The second AI for Good Global Summit has generated 35 new projects which aim to utilise AI in development roles.
The competition brought together teams from the public and private sector to develop AI-based solutions in healthcare, agriculture and biodiversity, urban development, and to increase trust in AI.
The event was organised by the International Telecommunication Union (ITU) in partnership with 32 sister United Nations agencies, the XPRIZE Foundation and the Association for Computing Machinery (ACM),and held at ITU headquarters in Geneva last week
Houlin Zhao, ITU Secretary-General, commented: "Leveraging the power of ICTs, including artificial intelligence, is imperative if we are to improve the livelihoods of all people, everywhere, through achievement of the United Nations Sustainable Development Goals.
"This call to action by stakeholders was loud and clear at the first AI for Good Global Summit held one year ago. Now here at the 2nd annual summit, a powerful 'AI for Good' community movement has emerged. With its pioneering proposals and rich diversity of expertise, it is unstoppable."

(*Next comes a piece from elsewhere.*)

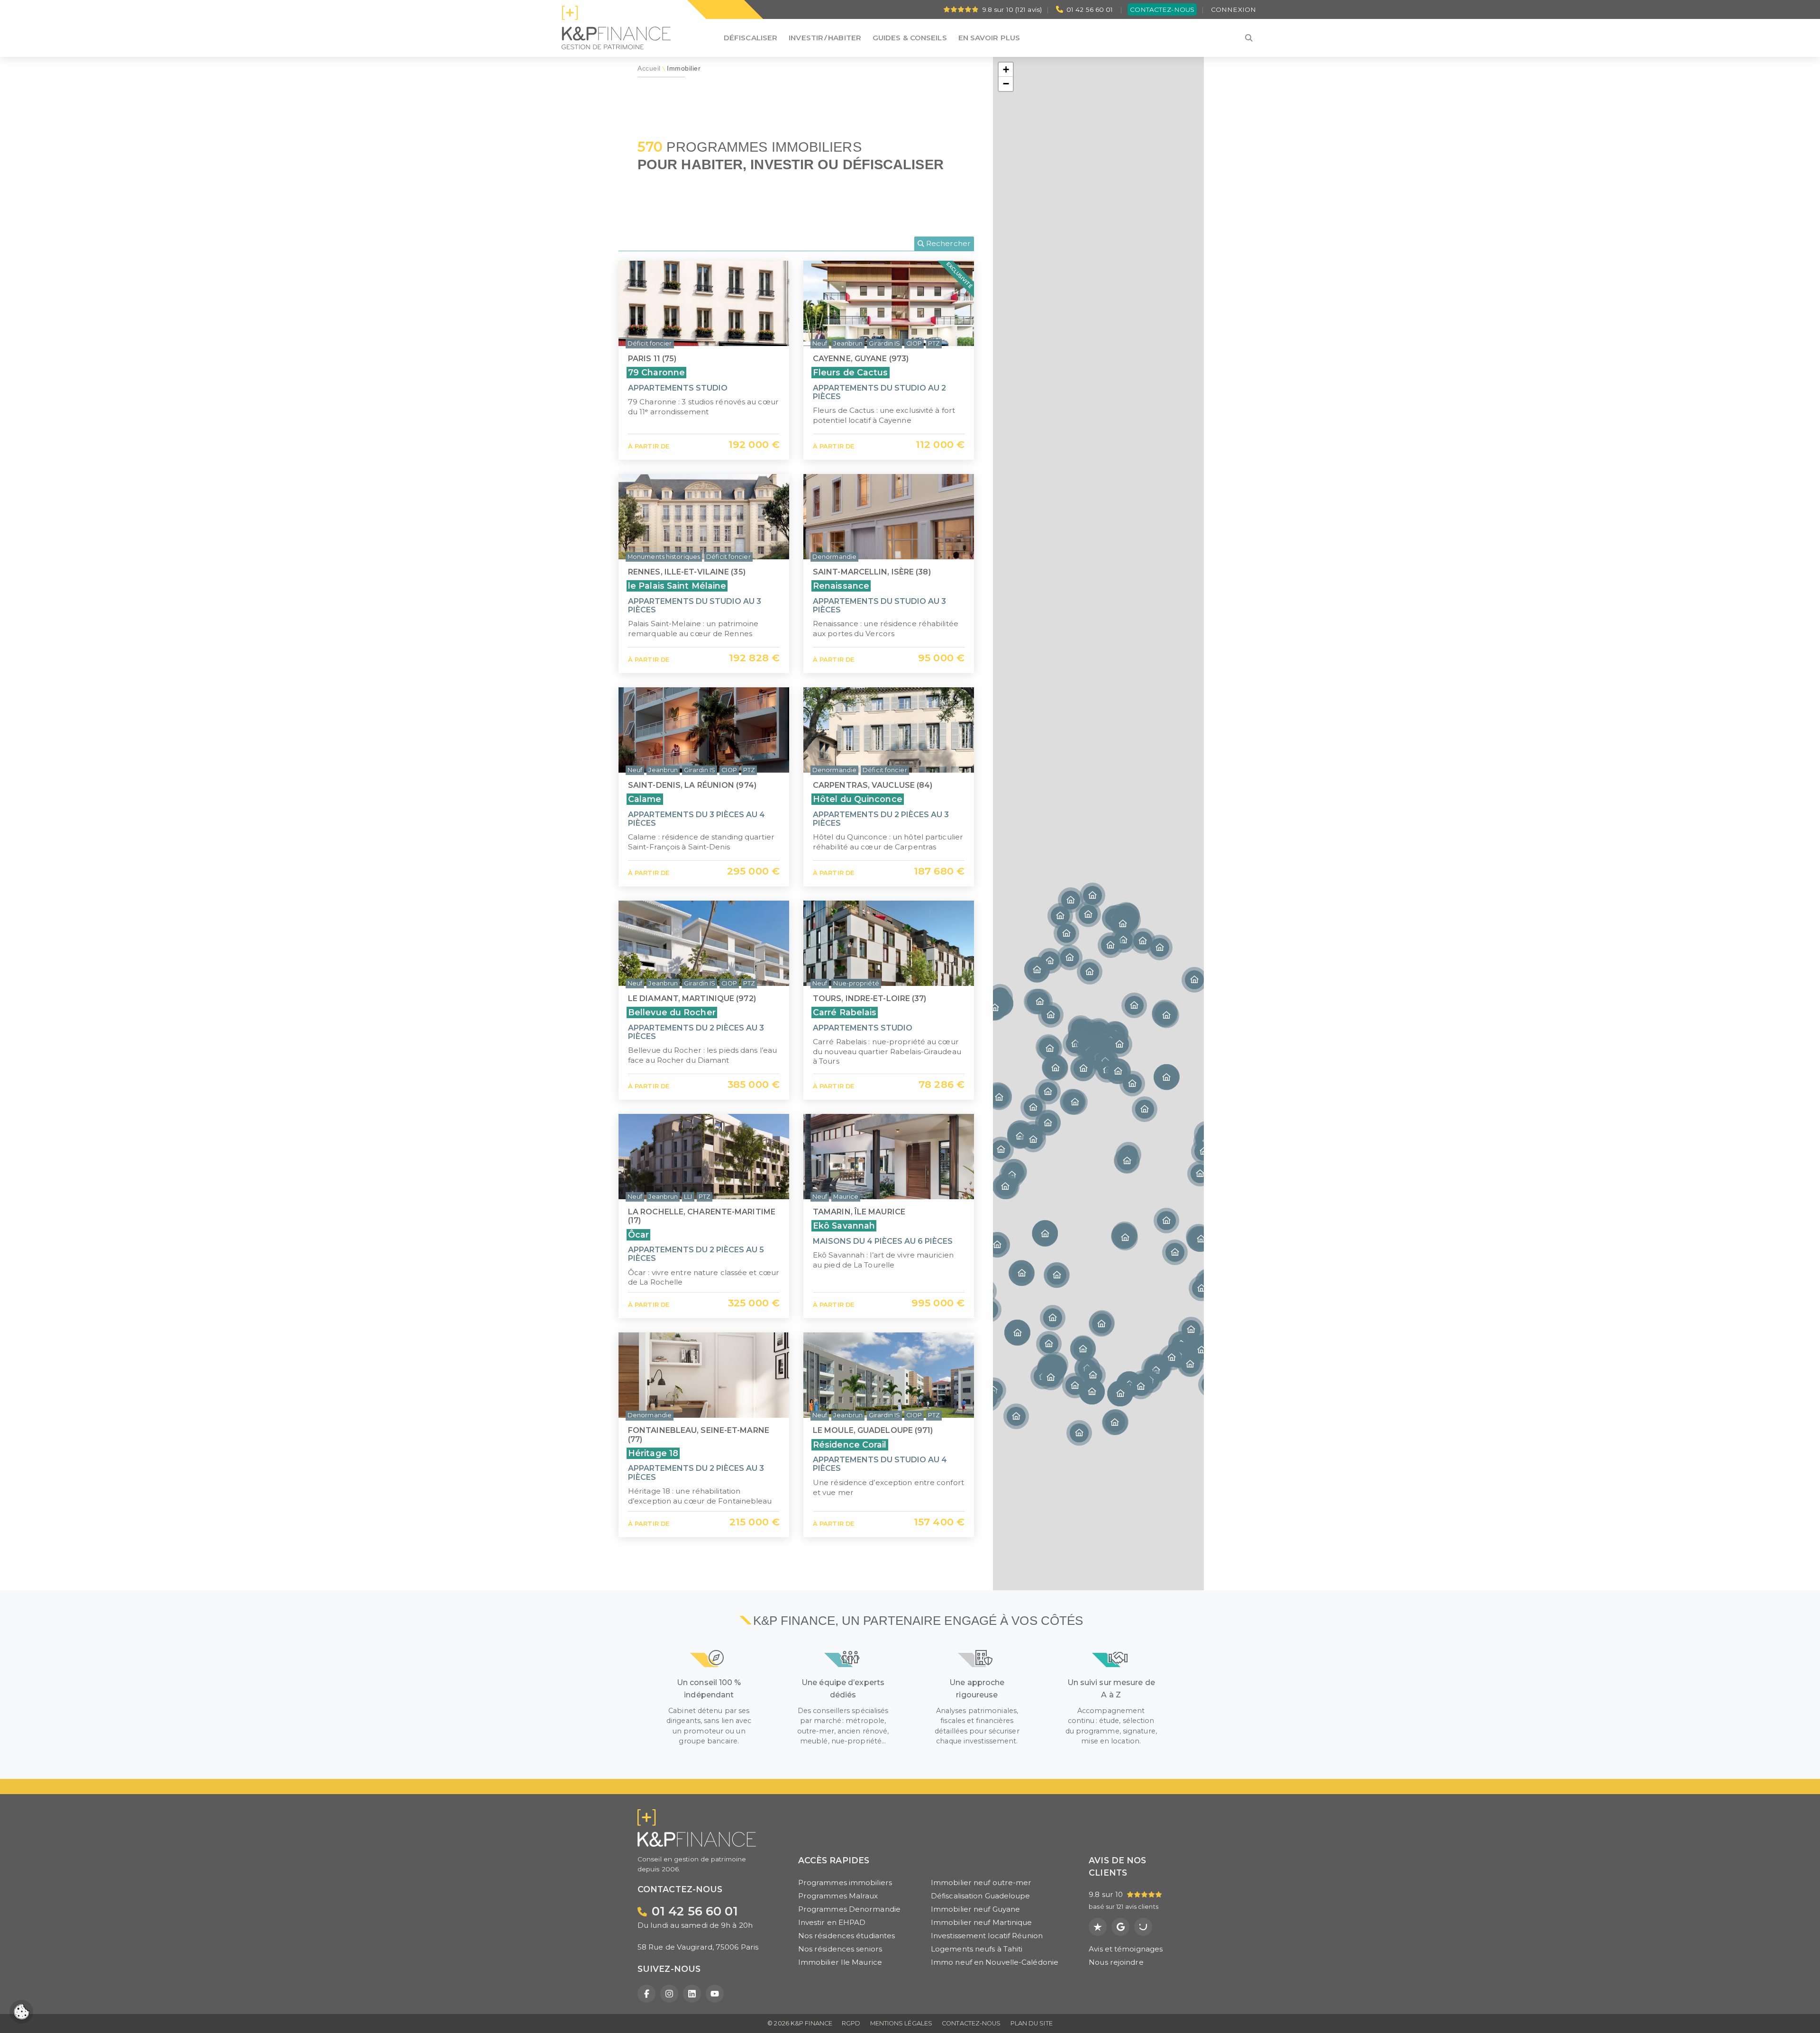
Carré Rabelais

Among the projects developed for the summit were three projects to use AI satellite image analysis to to predict and prevent deforestation, track livestock with great accuracy, and provide data analytics for micro-insurance to small-hold farmers. A fourth project proposal provides enabling infrastructure and common capabilities - through a 'global service platform' - to support new satellite data projects in achieving immediate scale.
Fifteen proposals were in healthcare, with ideas covering primary care, disease outbreaks and data analysis. Participants also discussed the creation of a new study platform that would be open to all interested stakeholders, and supported by ITU and the World Health Organization. This would collect use cases of AI in healthcare and identify the data formats and interoperability mechanisms required to amplify the impact of such use cases.
Seven project proposals focused on urban issues including support for linguistic diversity within cities, combating gender violence, and provide virtual testbeds for the simulation of smart city projects. These projects included the targeted establishment of an 'Internet of Cities', a global network able to share the data, knowledge and expertise required to replicate successful smart city projects elsewhere in the world.
Nine project proposals address three key dimensions of trust in AI: AI stakeholders' trust in AI developers; trust across national, cultural and organizational boundaries; and trust in AI systems themselves.
Other projects proposals seek to build trust in AI's contribution to agriculture and mental health. They investigate strategies for developing countries to maintain social stability as AI-driven automation influences labour markets. They also explore how the concept of trust varies across cultures, and they study how policymakers could encourage the development of trustworthy AI systems and datasets free of bias.
These projects would be supported by a proposed incubator for multidisciplinary collaboration in the interest of building trust in AI, trustfactory.ai.